**THE TASK:** Reproduce the material verbatim from the line containing "Task: Choose the horizontal cylinder shape" through the line containing "Action: click(1428, 487)". Omit the pictures from your copy.

**PROVIDED DATA:**
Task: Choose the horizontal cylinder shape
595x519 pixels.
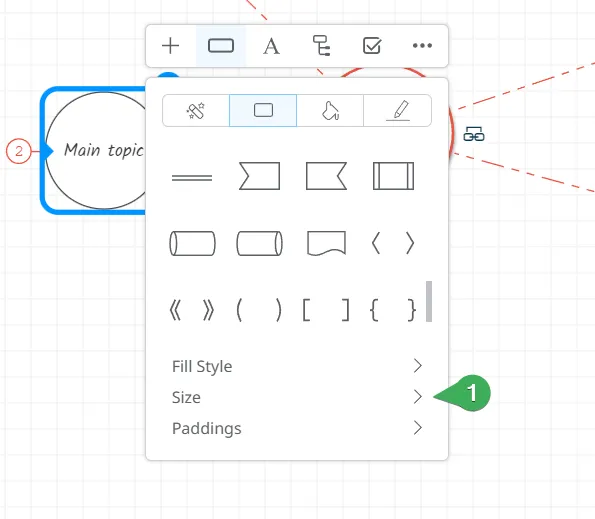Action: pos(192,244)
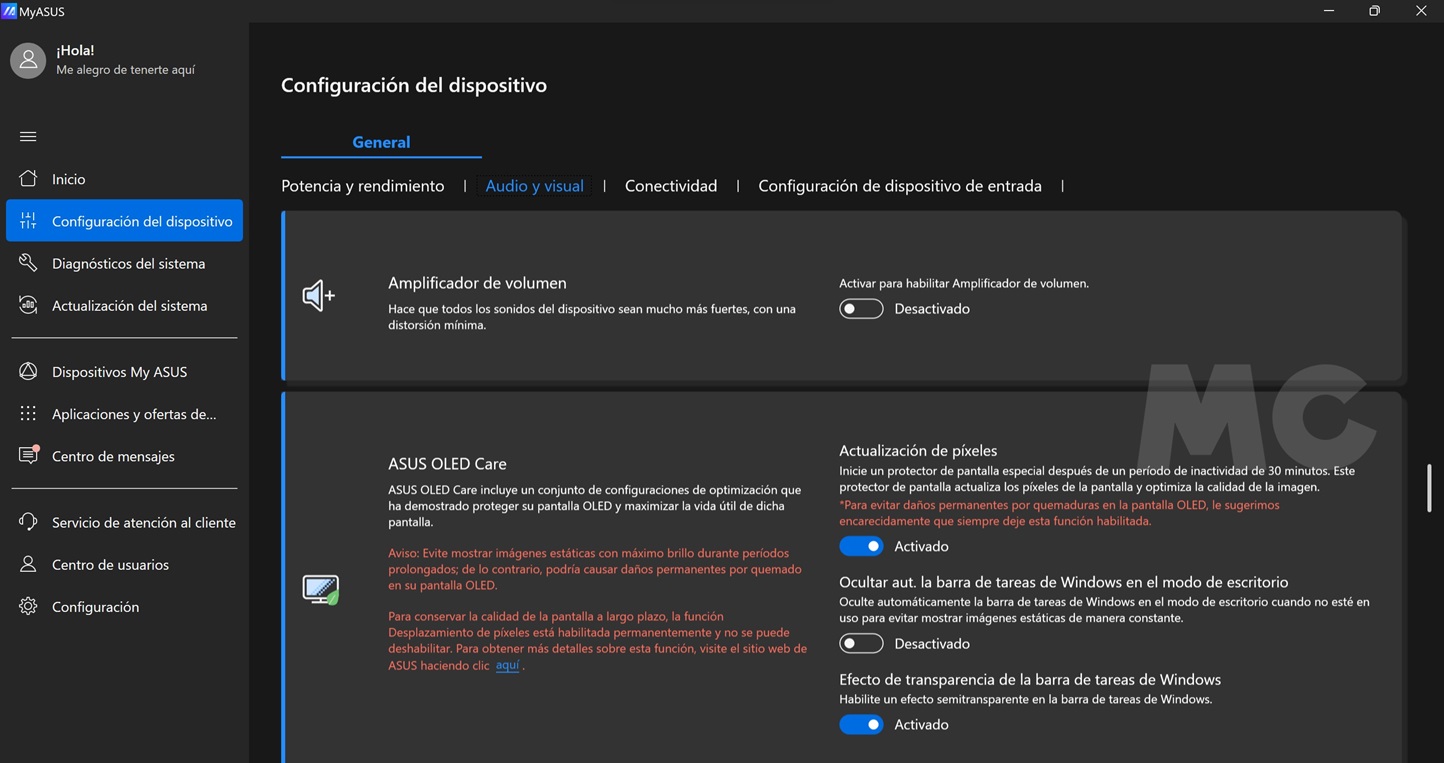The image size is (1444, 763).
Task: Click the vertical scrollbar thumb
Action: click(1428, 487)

* * *

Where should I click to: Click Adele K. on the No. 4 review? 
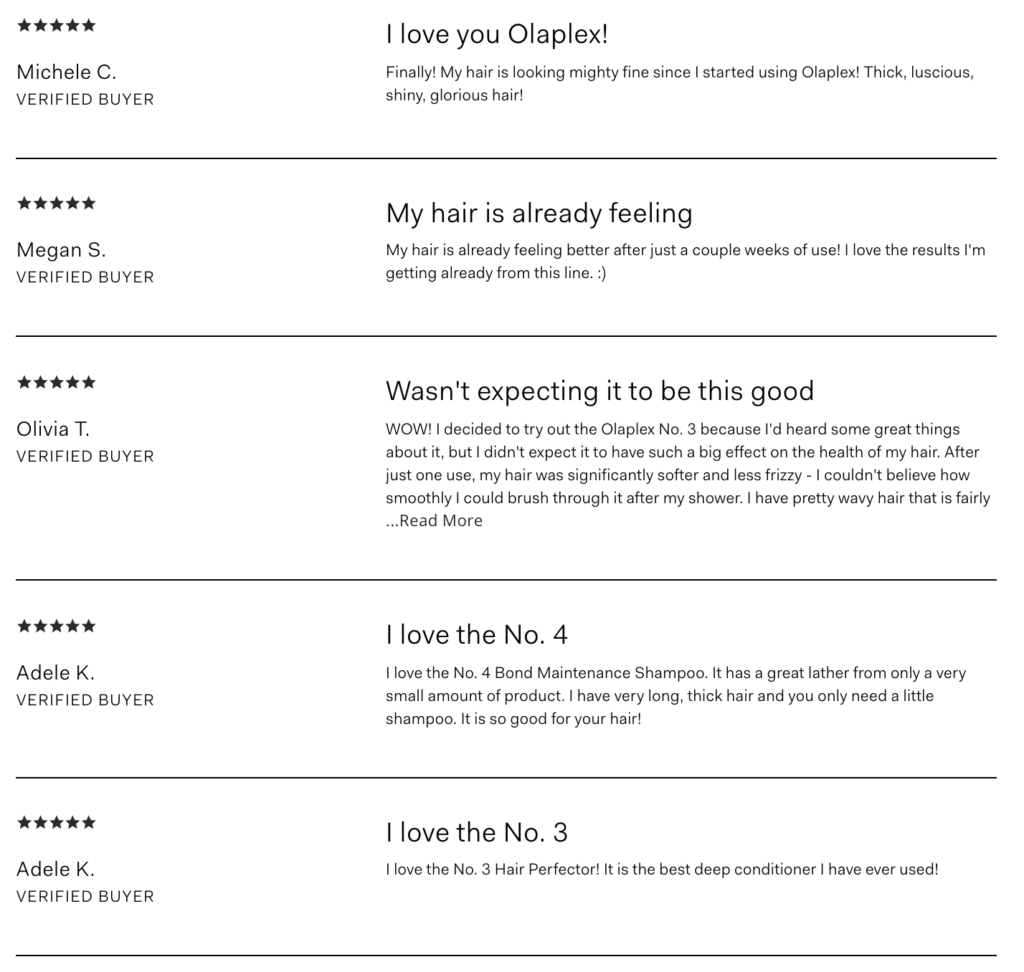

**RESPONSE BELOW:**
Task: Choose the horizontal cylinder shape
595x519 pixels.
Action: pos(192,244)
The image size is (1444, 763).
Task: Click the vertical scrollbar thumb
Action: click(1428, 487)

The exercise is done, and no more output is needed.